Studying abroad expands student horizons


Emma Johnson, Staff Reporter

Whether it’s studying European history in London, or perfecting the Japanese language in Japan, the CWU Study Abroad and Exchange Program (SAEP) has something for virtually any student.

According to CWU’s Associate Director of Education Abroad Steve Cook, CWU has 10 different exchange program partners in different countries. Some of these countries are the U.K., Australia, France, South Korea and Japan, among others. Cook said that students can visit countries outside of the options that CWU provides, and there are hundreds of different programs they can choose from. Cook said sometimes students are unable to find a study abroad program that fits their major, but they can also find internships or practicums abroad.

A notable practicum option that Cook talked about was the Macau practicum that is held by the education department. Students who are in the college of education have the opportunity to go to southern China and do a practicum course in that country for a quarter. Cook said there are two more sessions being planned in the college of education department, one in Japan and one in Belize.

Preparing oneself for SAEP begins pretty early on, according to Cook. The student has to ensure they are talking to their academic advisors about what their academic goals are. They also need to stay in contact with financial aid and do research on the country they will be studying in. Cook said the SAEP department puts on pre-departure sessions where students meet with the department for a few hours, ask any questions they may have, get advice from student ambassadors and get any pre-departure jitters out.

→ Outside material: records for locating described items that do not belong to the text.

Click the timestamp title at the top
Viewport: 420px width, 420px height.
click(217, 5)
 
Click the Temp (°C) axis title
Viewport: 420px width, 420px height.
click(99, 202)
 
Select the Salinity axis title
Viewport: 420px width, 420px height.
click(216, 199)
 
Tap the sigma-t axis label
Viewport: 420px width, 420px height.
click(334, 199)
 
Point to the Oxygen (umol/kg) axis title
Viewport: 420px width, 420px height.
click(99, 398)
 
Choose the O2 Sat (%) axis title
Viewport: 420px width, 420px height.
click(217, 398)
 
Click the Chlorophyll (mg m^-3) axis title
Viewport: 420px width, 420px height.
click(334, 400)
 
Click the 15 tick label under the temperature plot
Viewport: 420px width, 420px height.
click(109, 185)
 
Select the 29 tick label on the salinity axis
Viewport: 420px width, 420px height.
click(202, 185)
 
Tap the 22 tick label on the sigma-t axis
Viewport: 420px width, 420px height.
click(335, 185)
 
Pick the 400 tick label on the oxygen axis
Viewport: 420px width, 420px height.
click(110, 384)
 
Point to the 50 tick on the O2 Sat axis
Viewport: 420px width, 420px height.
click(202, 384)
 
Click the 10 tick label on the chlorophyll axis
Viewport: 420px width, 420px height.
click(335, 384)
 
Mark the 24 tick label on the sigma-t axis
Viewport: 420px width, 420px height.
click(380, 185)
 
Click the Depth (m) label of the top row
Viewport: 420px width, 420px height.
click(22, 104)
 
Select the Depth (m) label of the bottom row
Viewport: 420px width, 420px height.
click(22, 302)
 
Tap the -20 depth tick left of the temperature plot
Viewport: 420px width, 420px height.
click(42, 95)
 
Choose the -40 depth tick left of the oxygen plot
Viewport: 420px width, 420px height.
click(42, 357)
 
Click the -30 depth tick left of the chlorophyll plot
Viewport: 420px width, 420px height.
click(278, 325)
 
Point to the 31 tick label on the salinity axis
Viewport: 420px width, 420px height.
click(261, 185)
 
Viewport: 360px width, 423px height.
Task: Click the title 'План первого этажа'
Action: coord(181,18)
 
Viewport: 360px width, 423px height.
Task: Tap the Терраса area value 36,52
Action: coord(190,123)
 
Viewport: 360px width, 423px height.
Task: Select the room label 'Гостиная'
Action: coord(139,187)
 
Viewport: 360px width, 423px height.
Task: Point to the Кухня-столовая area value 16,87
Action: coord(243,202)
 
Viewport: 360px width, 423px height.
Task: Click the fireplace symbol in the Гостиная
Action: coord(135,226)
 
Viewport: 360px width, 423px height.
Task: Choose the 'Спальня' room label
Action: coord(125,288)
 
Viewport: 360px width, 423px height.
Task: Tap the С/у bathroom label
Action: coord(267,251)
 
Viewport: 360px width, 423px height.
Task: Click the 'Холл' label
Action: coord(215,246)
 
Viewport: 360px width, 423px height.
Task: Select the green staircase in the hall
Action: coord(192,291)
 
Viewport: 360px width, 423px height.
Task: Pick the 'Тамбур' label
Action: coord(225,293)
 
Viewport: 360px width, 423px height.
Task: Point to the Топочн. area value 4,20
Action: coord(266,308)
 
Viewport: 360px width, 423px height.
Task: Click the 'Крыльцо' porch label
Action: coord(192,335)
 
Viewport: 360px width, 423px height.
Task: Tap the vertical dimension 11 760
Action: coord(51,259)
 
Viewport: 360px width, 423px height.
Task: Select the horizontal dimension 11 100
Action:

Alex Kane, a senior and education abroad student ambassador, said budgeting for the trip is important. Students can not work while studying abroad because the student visa does not allow for that. What students have when they leave the U.S. is essentially the money they will have for their whole time there.

Kane studied abroad in France in 2017. She studied French, which is her major. Kane said she was there for four months, or a whole semester. According to Cook, most universities in the world are on a semester basis, and the quarter system is mainly an American concept.

“It was a really good cultural experience,” Kane said. “It opened my eyes to [France’s] perspective on Americans.”

Kane said that when she was in France, many locals wanted to know her political views. She said people seemed really up to date on world politics, whereas in America it is not typical to know much about the politics of other countries.

Kane and her family are originally from England and they came to the U.S. when Kane was in high school, so at the time of her abroad studies, Kane was not a U.S. citizen. She said that a lot of the time she pretended to not be from the U.S. at all. Kane said blending into the culture of the country in which a student is studying abroad is more important than one would think. One way to do that is to dress like people of the culture. Showing respect for the way people live will help gain respect from those in that country, Kane said.

Lianna Johnson, CWU graduate assistant at the International Center, went abroad twice in her undergraduate career. She went to London and Scotland respectively, focusing her education on history. Johnson talked about how much personal growth she went through while she studied abroad, and while the education she got was also a huge perk, she felt as though she gained independence she had never had before. Johnson was able to travel from one European country to the next while she was abroad, and she said being able to do that gave her a sense of confidence.

Both Johnson and Kane discussed the signs of culture shock, and gave some tips on how to ensure that culture shock does not ruin the students’ time abroad. Culture shock is the post “honeymoon phase” of studying abroad, according to Johnson. The once enchanting qualities of the new place and school subside, and the student begins feeling irritated towards the country itself. An inability to communicate with others gets frustrating, and so does trying to navigate a completely different world, Kane said. Johnson said some of the best ways for her to get over her homesickness and culture shock was to indulge in things from home.

Watching American TV, talking to a flat mate that is also American or calling home are a few ways someone can help combat homesickness.

Overall Johnson and Kane agreed that they are much different people because of SAEP, and for them, stepping out of their comfort zone every once in a while shaped them into the adults they are now.